Patient outcomes weren't considered in removal of this code.
And despite the fact that insurance companies could plan to change codes over time, we weren't allowed to have a discussion about patient impact and the implementation of this change.
So absolutely.
Can we work together to work over time if codes need to be changed or addressed?
Yes, but a drastic change in coverage.
A drastic change in access is what's happening now and that's not OK. ALI ROGIN: So who has the power to change this?
ELISABETH POTTER: The Centers for Medicaid and Medicare have the ability to restore these codes and they honestly have the power to do that pretty quickly.
We're seeing right now that patients are being asked to pay cash for the surgeries and facing decreased access in their communities.
ALI ROGIN: And Dr. Potter there's a much broader conversation have -- being had right now about women's health access who gets to make these decisions is this surgery and the changes to the way it's dealt with administratively?

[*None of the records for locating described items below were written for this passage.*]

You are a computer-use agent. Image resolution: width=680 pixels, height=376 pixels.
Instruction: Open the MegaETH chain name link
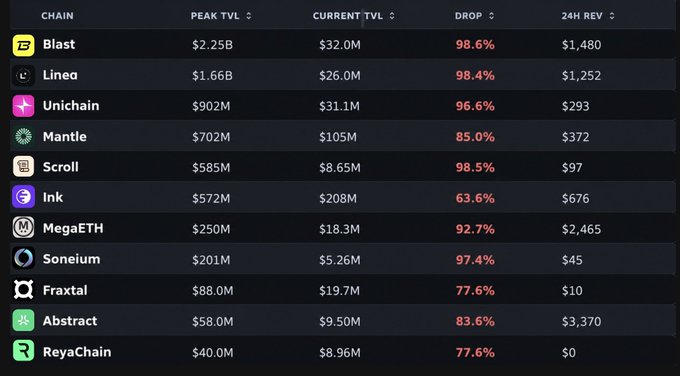[x=73, y=228]
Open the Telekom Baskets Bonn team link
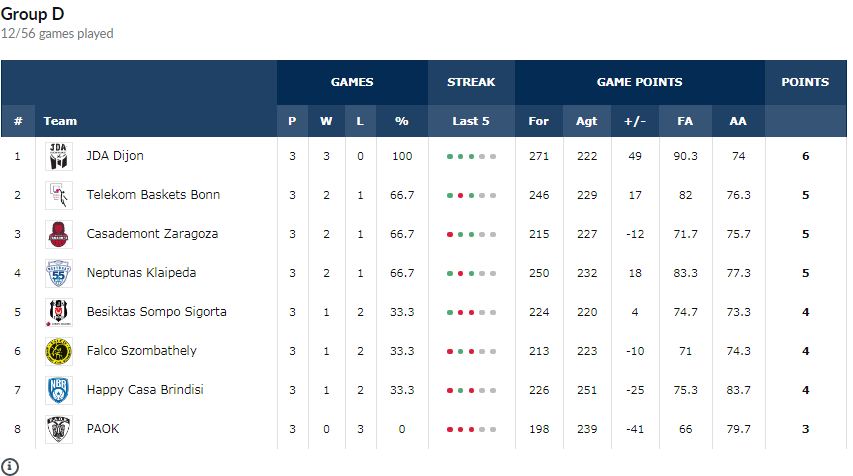The width and height of the screenshot is (853, 476). pyautogui.click(x=153, y=195)
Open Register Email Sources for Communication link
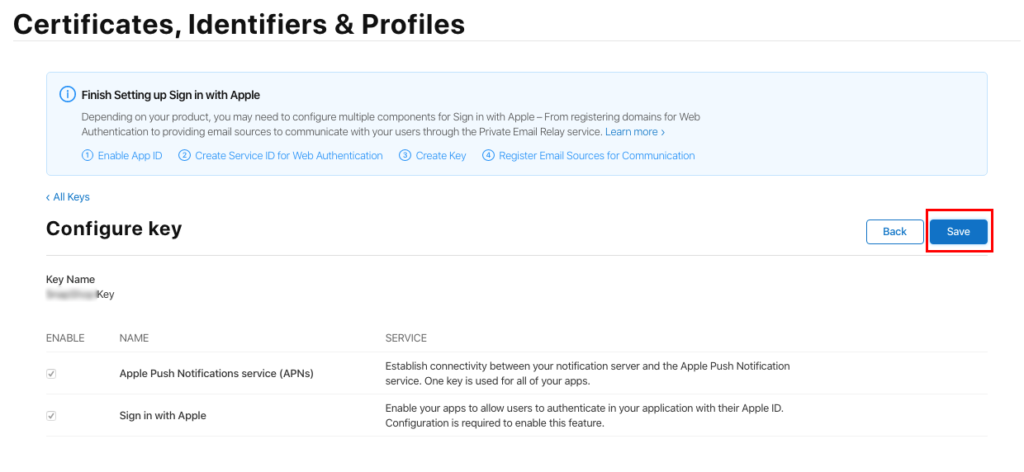 (596, 155)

Is that part of that larger conversation?
ELISABETH POTTER: Absolutely it is.
This effort really highlights so many problems that we're facing in healthcare.
Right now we need for women to have access to care that is best for them from the patient perspective.
To me, that's the most important thing that we're seeing.
We need to pivot away from just the dollars and cents of insurance companies and surgeons, and we need to look at patient outcomes and what patients need.
ALI ROGIN: Dr. Elisabeth Potter, a breast reconstruction specialist and the co-founder of the Community Breast Reconstruction Alliance.
Thank you so much for your time.
ELISABETH POTTER: Thank you, Ali.
JOHN YANG: We asked the Centers for Medicare and Medicaid Services about the change.
Official said phasing in the new code allows more than two years for providers and payers to adjust.
And that will give doctors and insurers ample time to consult with the American Medical Association which administers the code.